» **Fragmento del documento**:
* * * *

Uno de los tópicos más insidiosos de cuantos ha generado el procés es
la afirmación de que los políticos han engañado a la gente, como si lo
reprochable, antes que el intento de golpe de Estado, fuera la
ineficacia de los golpistas. “Habéis jugado con nuestras ilusiones”,
claman los dolientes, limitando la responsabilidad de los Mas,
Puigdemont o Junqueras al hecho (¡im-per-do-na-pla!) de no haber obrado
con la solvencia que la empresa requería.
Ni que decir tiene que
tales ilusiones son legítimas, como legítima, entiéndase, es la
incontinencia del anciano. Un independentismo, ay, de buena fe. El
corolario de semejante análisis se resume en la necesidad de gestionar
la frustración colectiva, sin que sepamos, por el momento, si el Estado
va a tener que costear el psicólogo a dos millones de tarados. Siempre
Boadella.

* * * *

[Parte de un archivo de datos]
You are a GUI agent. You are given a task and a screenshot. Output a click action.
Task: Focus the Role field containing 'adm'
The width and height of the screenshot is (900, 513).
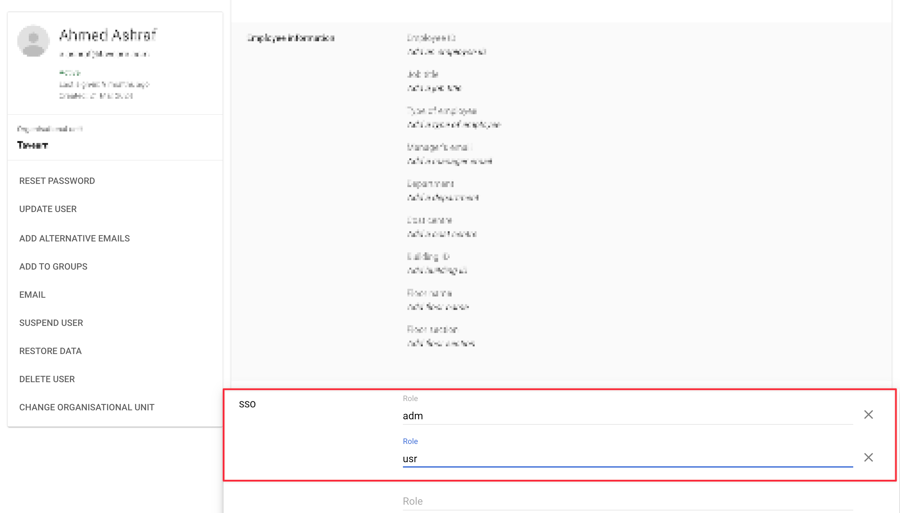click(x=627, y=416)
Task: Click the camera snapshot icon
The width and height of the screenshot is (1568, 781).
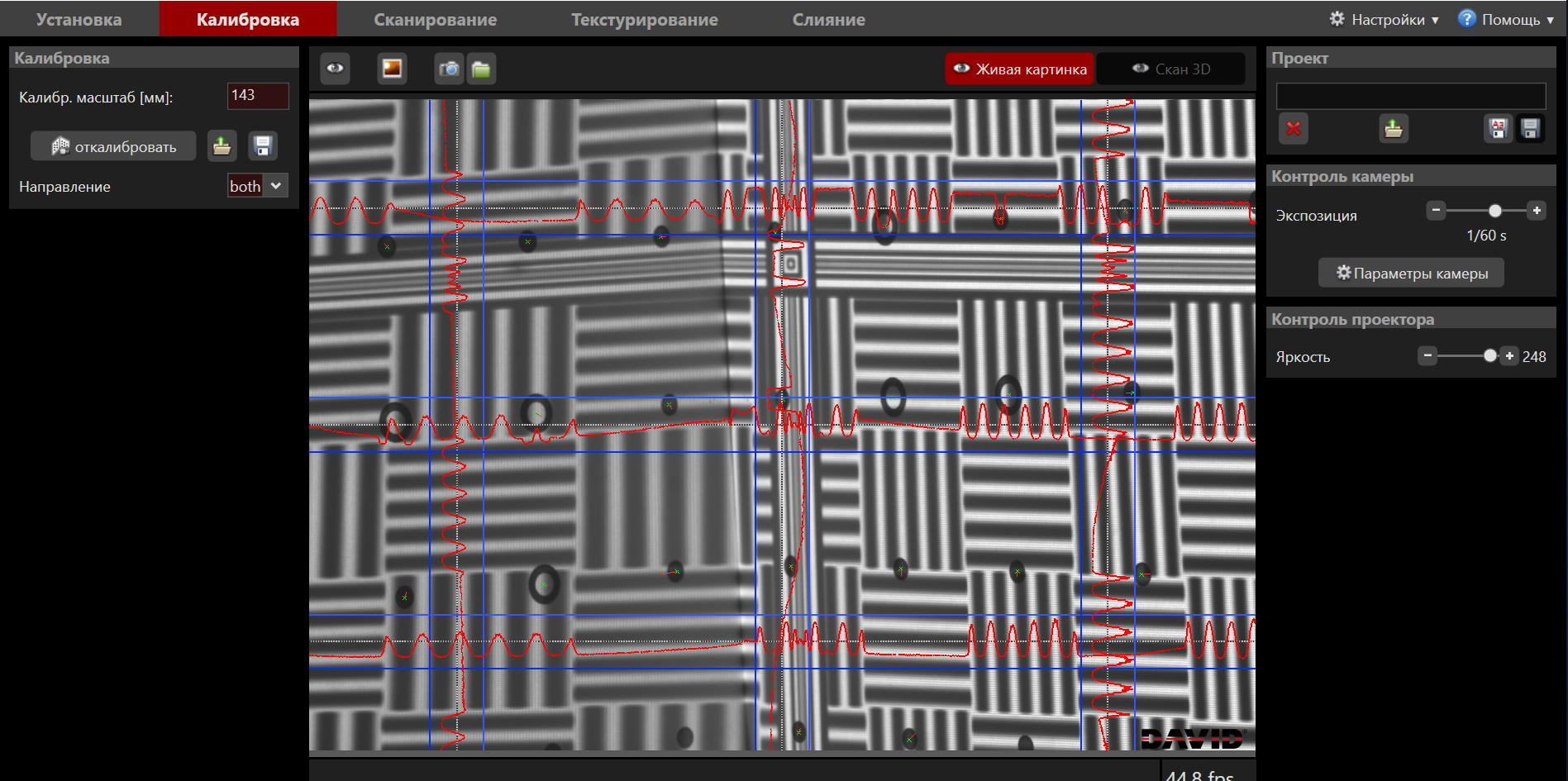Action: (x=449, y=69)
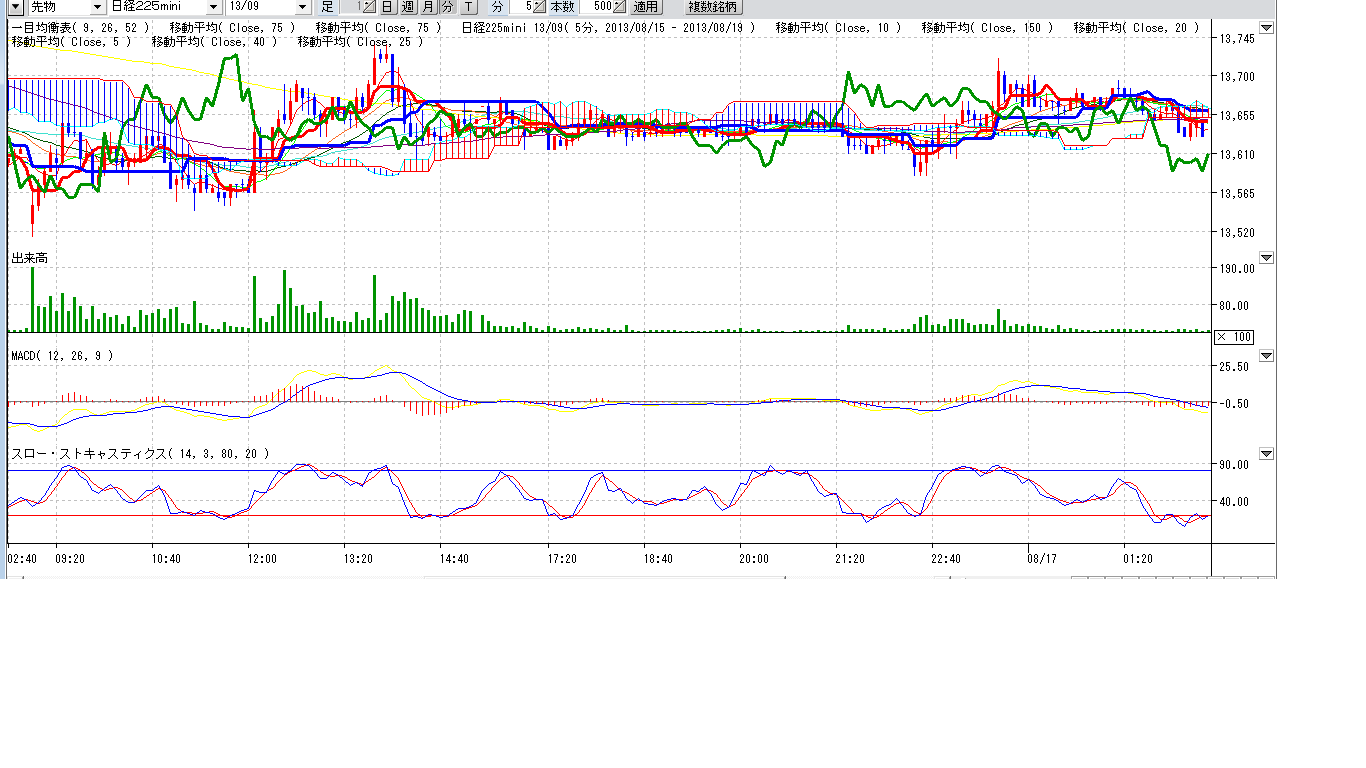Click the 本数 input field showing 500
The image size is (1366, 768).
point(597,7)
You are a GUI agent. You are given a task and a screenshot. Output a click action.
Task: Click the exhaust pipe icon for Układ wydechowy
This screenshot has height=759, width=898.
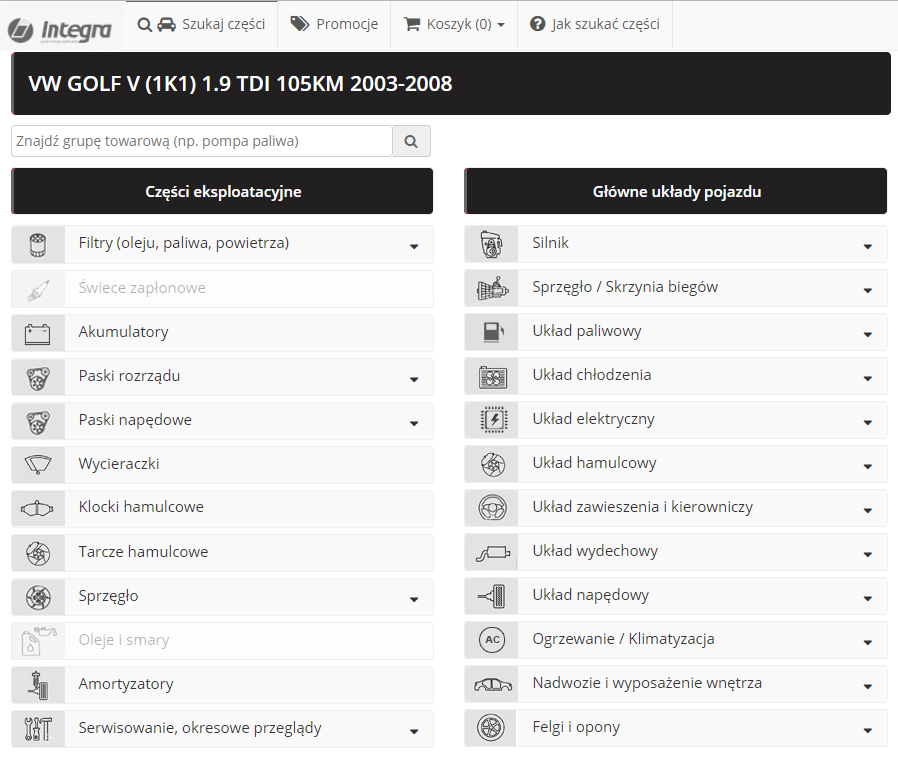pos(492,552)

* * * *

» **Tarea requerida A**: En el texto sobre el procés, ¿por qué se califica de insidioso el tópico de que los políticos engañaron a la gente? Responde en una a tres oraciones.
» **Tarea requerida B**: Reescribe de forma más breve el párrafo del texto sobre el procés que empieza con «Uno de los tópicos más insidiosos», conservando sus datos principales.
» **Tarea requerida C**: Prosigue el texto sobre el procés a partir de su última frase.
Los registros no intervienen en esto.

» **Resultado final A**: Porque ese tópico presenta como reprochable la ineficacia de los golpistas y no el intento de golpe de Estado.

» **Resultado final B**: Un tópico muy insidioso del procés es que los políticos engañaron a la gente. Así, lo reprochable pasa a ser la ineficacia de los golpistas y no el intento de golpe de Estado. Quienes claman «Habéis jugado con nuestras ilusiones» reducen la responsabilidad de Mas, Puigdemont o Junqueras a no haber actuado con la solvencia que la empresa exigía.

» **Resultado final C**:
Los partícipes de la teoría del engaño suelen
arracimarse en torno al proteico mundo de la equidistancia. Tras una
vida declinando la realidad en sesudos ensayos, hoy invocan
fantasmagorías como el honor o la seriedad para explicar lo ocurrido en
Cataluña. Cualquier evasiva es útil si sirve al propósito de salvar al
pueblo y, sobre todo, salvarse ellos. ‘También yo me lo creí’, imploran.
Lo
que creyeron se resume en que el Sí del referéndum llevaría a la
independencia y el mundo la reconocería. ‘Fue lo que nos dijeron’, se
excusan. Así la tonta en mitad de la orgia.
Mas no hay cuidado.
Ante la imposibilidad de celebrar su agudeza, la afición llorará su
humildad, entreteniendo la espera de su próximo panfleto: yo fui una
esclava del 1-O.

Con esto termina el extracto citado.